KANUNİ’NİN ASKERİ
Kanuni Sultan Süleyman, Haçlı saldırılarına son vermek için ordusuyla
sefere çıkmıştı. Ordu, ağır ağır ilerliyordu. Yol dar, hava çok sıcak
olduğundan, ordu mecburen bağların içinden geçerken, askerler susuzluktan
kıvranıyordu.
Çok güzel üzümleri bulunan bir bağdan geçerken, askerin biri
dayanamayıp, bağdan bir salkım üzüm kopararak biraz olsun susuzluğunu
giderdi. Sonra da, asma ağacına, yediği üzümün çok üzerinde bir para
bağlayarak, yoluna devam etti. Çok geçmeden mola verildi. Asker, kan ter
içinde bir köylünün koşarak geldiğini gördü. Hıristiyan köylü ısrarla padişah
ile görüşmek istiyordu. Köylüyü Kanuni’nin huzuruna götürdüler. Kanuni
sordu:
“Nedir bu halin, kan ter içinde kalmışsın, yoksa askerler sana zarar mı
verdi?”
“Ben şikayet için değil memnuniyetimi bildirmek için geldim. Böyle bir
askeri, böyle bir komutanı tebrik etmemek insafsızlık olur.”

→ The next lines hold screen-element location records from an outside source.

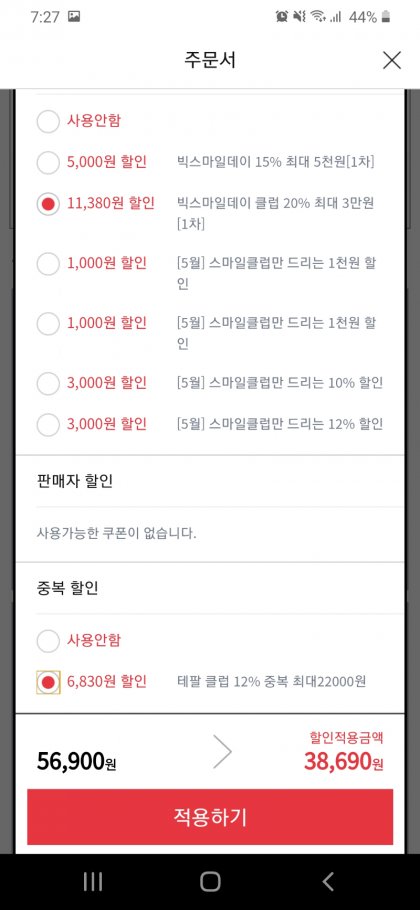420x910 pixels.
Task: Tap the Android recent apps icon
Action: pos(93,882)
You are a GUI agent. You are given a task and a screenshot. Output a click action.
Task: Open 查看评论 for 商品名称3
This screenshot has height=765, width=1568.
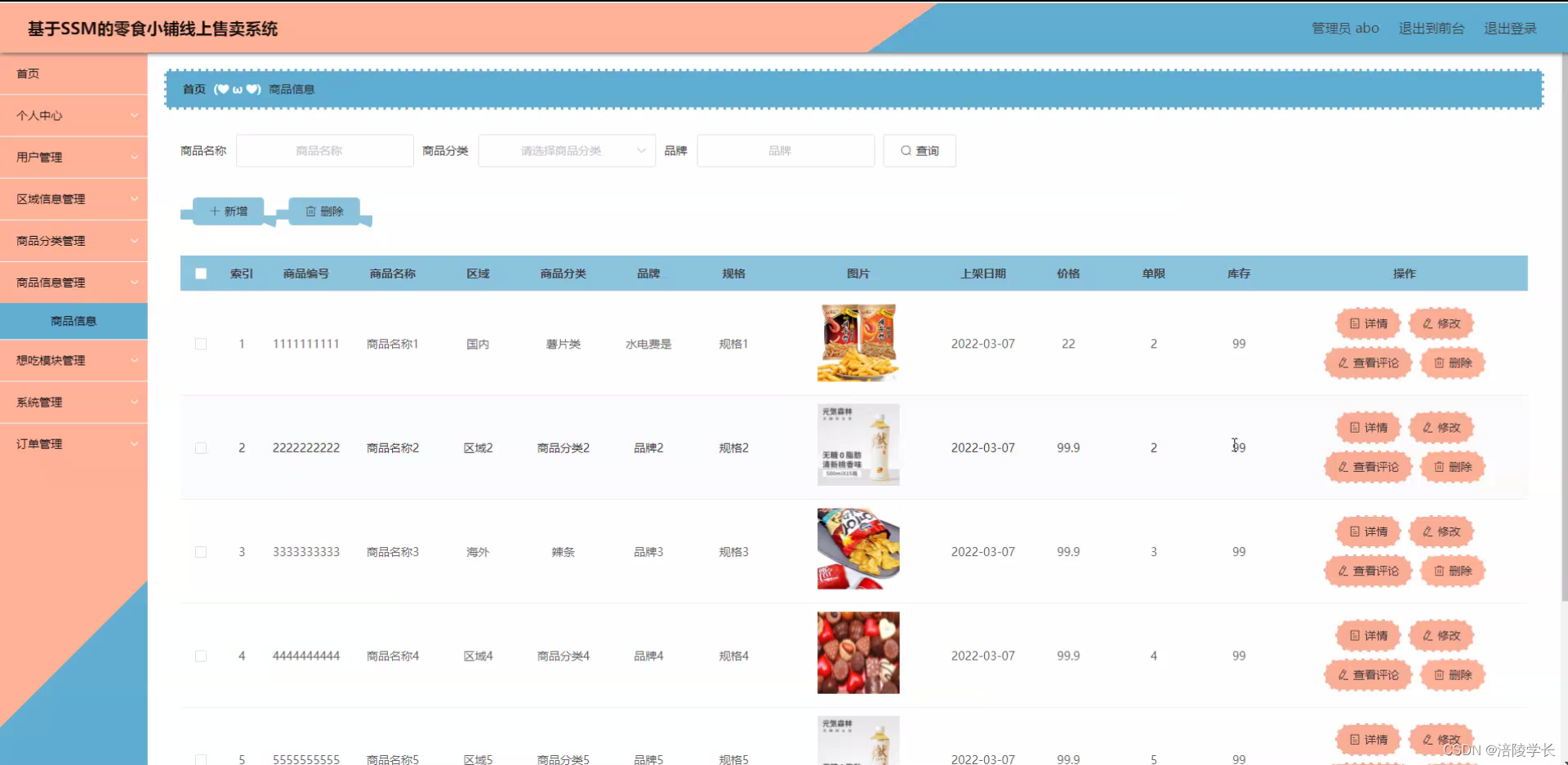[1368, 571]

“Askerlerim sizi memnun edecek ne yapmışlar?”
“Askerleriniz bağdan geçtikten sonra, asmanın dalında bağlı bir kese
gördüm. İçini açtığımda para vardı. Dikkatli baktığımda, bir salkım üzümün
koparıldığını gördüm. Anladım ki koparılan üzümün parası olarak bırakılmış.
Sizde böyle güzel ahlaklı asker olduğu müddetçe sırtınız yere gelmez.”

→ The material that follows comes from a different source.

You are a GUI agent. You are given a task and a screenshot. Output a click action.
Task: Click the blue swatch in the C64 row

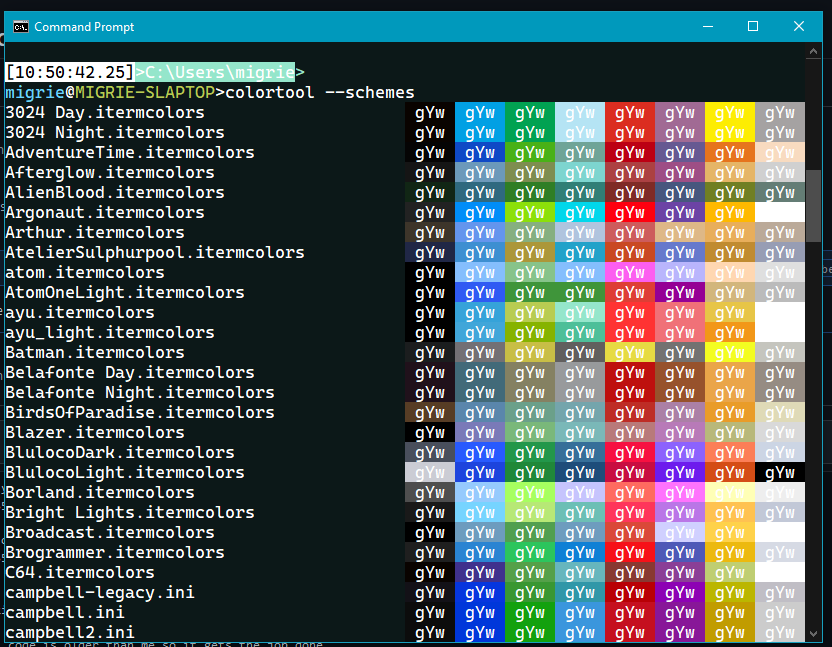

Kanuni, derhal o askerin bulunmasını emretti. Hıristiyan köylü, bu askere
ne gibi mükafat verecek diye merakla beklemeye başladı. Nihayet asker
bulunup, padişahın huzuruna getirildi. Kanuni, “Niçin izinsiz iş yaparsın?
Parası verilmiş olsa bile, sahibinden habersiz mal almanın caiz olmadığını
bilmiyor musun?” diye askeri azarladı. Sonra da, “Bu asker derhal ordudan
uzaklaştırılsın” diye emir verdi.
Hıristiyan köylü heyecanla Kanuni’ye sordu:
“Ben bu askerin mükafatlandırılması için gelmiştim, siz onu niye
cezalandırdınız?”
“Kursağında, haram lokma bulunan bir askerle zafer kazanılmaz. Bunun
için ordudan attım. Eğer aldığı üzümün parasını bırakmamış olsaydı,
zalimlerden olurdu. İşte o zaman kellesini bile zor kurtarırdı.”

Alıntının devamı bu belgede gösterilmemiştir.